◆ **PROBLEM STATEMENT**: Below are some records; reproduce them exactly.

___ DATA FOR THIS TASK

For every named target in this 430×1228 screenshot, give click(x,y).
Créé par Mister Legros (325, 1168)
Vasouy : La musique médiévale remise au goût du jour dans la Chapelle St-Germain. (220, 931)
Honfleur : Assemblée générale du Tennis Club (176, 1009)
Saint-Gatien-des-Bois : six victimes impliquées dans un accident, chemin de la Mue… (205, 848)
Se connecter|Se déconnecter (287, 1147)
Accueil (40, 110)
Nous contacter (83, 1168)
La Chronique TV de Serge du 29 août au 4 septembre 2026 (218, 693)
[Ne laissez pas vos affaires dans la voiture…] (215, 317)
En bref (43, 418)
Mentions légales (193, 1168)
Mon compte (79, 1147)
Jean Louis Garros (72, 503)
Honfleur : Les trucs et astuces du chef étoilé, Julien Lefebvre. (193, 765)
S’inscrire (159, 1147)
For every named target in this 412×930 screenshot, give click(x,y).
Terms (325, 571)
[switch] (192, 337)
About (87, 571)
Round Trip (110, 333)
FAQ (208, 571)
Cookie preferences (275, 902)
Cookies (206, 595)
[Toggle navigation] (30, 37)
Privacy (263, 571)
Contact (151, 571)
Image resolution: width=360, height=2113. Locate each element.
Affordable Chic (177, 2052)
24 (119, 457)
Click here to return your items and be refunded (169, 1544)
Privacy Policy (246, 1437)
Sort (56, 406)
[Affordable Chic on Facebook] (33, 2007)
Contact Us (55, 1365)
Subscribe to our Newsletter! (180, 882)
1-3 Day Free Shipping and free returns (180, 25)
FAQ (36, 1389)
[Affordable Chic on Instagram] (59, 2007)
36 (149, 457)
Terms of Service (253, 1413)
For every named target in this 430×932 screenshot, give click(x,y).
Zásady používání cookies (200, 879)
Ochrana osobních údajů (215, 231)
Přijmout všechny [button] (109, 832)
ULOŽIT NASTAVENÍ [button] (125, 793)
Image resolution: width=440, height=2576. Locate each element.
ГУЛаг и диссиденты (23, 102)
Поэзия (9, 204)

______

◆ **SOLUTION**:
For every named target in this 430×1228 screenshot, give click(x,y).
Créé par Mister Legros (325, 1168)
Vasouy : La musique médiévale remise au goût du jour dans la Chapelle St-Germain. (220, 931)
Honfleur : Assemblée générale du Tennis Club (176, 1009)
Saint-Gatien-des-Bois : six victimes impliquées dans un accident, chemin de la Mue… (205, 848)
Se connecter|Se déconnecter (287, 1147)
Accueil (40, 110)
Nous contacter (83, 1168)
La Chronique TV de Serge du 29 août au 4 septembre 2026 (218, 693)
[Ne laissez pas vos affaires dans la voiture…] (215, 317)
En bref (43, 418)
Mentions légales (193, 1168)
Mon compte (79, 1147)
Jean Louis Garros (72, 503)
Honfleur : Les trucs et astuces du chef étoilé, Julien Lefebvre. (193, 765)
S’inscrire (159, 1147)
For every named target in this 412×930 screenshot, give click(x,y).
Terms (325, 571)
[switch] (192, 337)
About (87, 571)
Round Trip (110, 333)
FAQ (208, 571)
Cookie preferences (275, 902)
Cookies (206, 595)
[Toggle navigation] (30, 37)
Privacy (263, 571)
Contact (151, 571)
Image resolution: width=360, height=2113. Locate each element.
Affordable Chic (177, 2052)
24 (119, 457)
Click here to return your items and be refunded (169, 1544)
Privacy Policy (246, 1437)
Sort (56, 406)
[Affordable Chic on Facebook] (33, 2007)
Contact Us (55, 1365)
Subscribe to our Newsletter! (180, 882)
1-3 Day Free Shipping and free returns (180, 25)
FAQ (36, 1389)
[Affordable Chic on Instagram] (59, 2007)
36 (149, 457)
Terms of Service (253, 1413)
For every named target in this 430×932 screenshot, give click(x,y).
Zásady používání cookies (200, 879)
Ochrana osobních údajů (215, 231)
Přijmout všechny [button] (109, 832)
ULOŽIT NASTAVENÍ [button] (125, 793)
Image resolution: width=440, height=2576. Locate each element.
ГУЛаг и диссиденты (23, 102)
Поэзия (9, 204)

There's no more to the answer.